YOUR ASSIGNMENT » Each line below has to be set down again exactly.

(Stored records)

+ + + +

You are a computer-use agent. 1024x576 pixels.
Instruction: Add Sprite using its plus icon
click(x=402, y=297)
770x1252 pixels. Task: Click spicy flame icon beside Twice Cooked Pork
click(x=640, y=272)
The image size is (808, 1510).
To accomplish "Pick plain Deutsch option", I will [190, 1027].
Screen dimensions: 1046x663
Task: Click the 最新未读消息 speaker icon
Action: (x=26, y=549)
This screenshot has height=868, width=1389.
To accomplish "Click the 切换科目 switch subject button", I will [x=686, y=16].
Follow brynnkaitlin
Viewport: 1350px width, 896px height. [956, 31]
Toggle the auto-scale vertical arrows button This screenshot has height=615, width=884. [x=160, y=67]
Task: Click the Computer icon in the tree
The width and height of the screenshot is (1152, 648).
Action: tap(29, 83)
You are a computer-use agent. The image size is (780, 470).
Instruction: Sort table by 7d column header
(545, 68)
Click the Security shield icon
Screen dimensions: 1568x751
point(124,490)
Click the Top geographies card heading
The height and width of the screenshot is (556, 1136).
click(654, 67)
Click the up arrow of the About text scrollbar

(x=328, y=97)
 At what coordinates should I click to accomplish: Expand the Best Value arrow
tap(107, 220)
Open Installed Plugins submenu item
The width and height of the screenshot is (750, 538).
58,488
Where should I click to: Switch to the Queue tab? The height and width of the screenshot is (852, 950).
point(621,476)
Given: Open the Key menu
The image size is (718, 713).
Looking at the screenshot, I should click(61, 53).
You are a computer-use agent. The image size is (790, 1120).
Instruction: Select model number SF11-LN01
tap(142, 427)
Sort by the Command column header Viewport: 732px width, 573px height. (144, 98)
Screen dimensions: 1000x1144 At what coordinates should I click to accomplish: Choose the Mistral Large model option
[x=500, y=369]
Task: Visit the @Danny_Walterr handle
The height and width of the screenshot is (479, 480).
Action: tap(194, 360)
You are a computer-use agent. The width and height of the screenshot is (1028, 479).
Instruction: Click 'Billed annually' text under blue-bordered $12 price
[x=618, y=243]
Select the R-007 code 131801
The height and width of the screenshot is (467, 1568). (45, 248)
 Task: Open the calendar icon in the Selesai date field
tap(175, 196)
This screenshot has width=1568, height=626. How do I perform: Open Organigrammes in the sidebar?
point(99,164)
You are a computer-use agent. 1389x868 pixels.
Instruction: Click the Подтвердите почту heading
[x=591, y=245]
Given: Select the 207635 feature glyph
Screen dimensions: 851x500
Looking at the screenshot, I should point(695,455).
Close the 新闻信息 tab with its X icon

+ + + +

EXERCISE RESPONSE »
You are a computer-use agent. 1024x576 pixels.
Instruction: Add Sprite using its plus icon
click(x=402, y=297)
770x1252 pixels. Task: Click spicy flame icon beside Twice Cooked Pork
click(x=640, y=272)
The image size is (808, 1510).
To accomplish "Pick plain Deutsch option", I will [190, 1027].
Screen dimensions: 1046x663
Task: Click the 最新未读消息 speaker icon
Action: (x=26, y=549)
This screenshot has height=868, width=1389.
To accomplish "Click the 切换科目 switch subject button", I will [x=686, y=16].
Follow brynnkaitlin
Viewport: 1350px width, 896px height. [956, 31]
Toggle the auto-scale vertical arrows button This screenshot has height=615, width=884. [x=160, y=67]
Task: Click the Computer icon in the tree
The width and height of the screenshot is (1152, 648).
Action: tap(29, 83)
You are a computer-use agent. The image size is (780, 470).
Instruction: Sort table by 7d column header
(545, 68)
Click the Security shield icon
Screen dimensions: 1568x751
point(124,490)
Click the Top geographies card heading
The height and width of the screenshot is (556, 1136).
click(654, 67)
Click the up arrow of the About text scrollbar

(x=328, y=97)
 At what coordinates should I click to accomplish: Expand the Best Value arrow
tap(107, 220)
Open Installed Plugins submenu item
The width and height of the screenshot is (750, 538).
58,488
Where should I click to: Switch to the Queue tab? The height and width of the screenshot is (852, 950).
point(621,476)
Given: Open the Key menu
The image size is (718, 713).
Looking at the screenshot, I should click(61, 53).
You are a computer-use agent. The image size is (790, 1120).
Instruction: Select model number SF11-LN01
tap(142, 427)
Sort by the Command column header Viewport: 732px width, 573px height. (144, 98)
Screen dimensions: 1000x1144 At what coordinates should I click to accomplish: Choose the Mistral Large model option
[x=500, y=369]
Task: Visit the @Danny_Walterr handle
The height and width of the screenshot is (479, 480).
Action: tap(194, 360)
You are a computer-use agent. The width and height of the screenshot is (1028, 479).
Instruction: Click 'Billed annually' text under blue-bordered $12 price
[x=618, y=243]
Select the R-007 code 131801
The height and width of the screenshot is (467, 1568). (45, 248)
 Task: Open the calendar icon in the Selesai date field
tap(175, 196)
This screenshot has width=1568, height=626. How do I perform: Open Organigrammes in the sidebar?
point(99,164)
You are a computer-use agent. 1389x868 pixels.
Instruction: Click the Подтвердите почту heading
[x=591, y=245]
Given: Select the 207635 feature glyph
Screen dimensions: 851x500
Looking at the screenshot, I should point(695,455).
Close the 新闻信息 tab with its X icon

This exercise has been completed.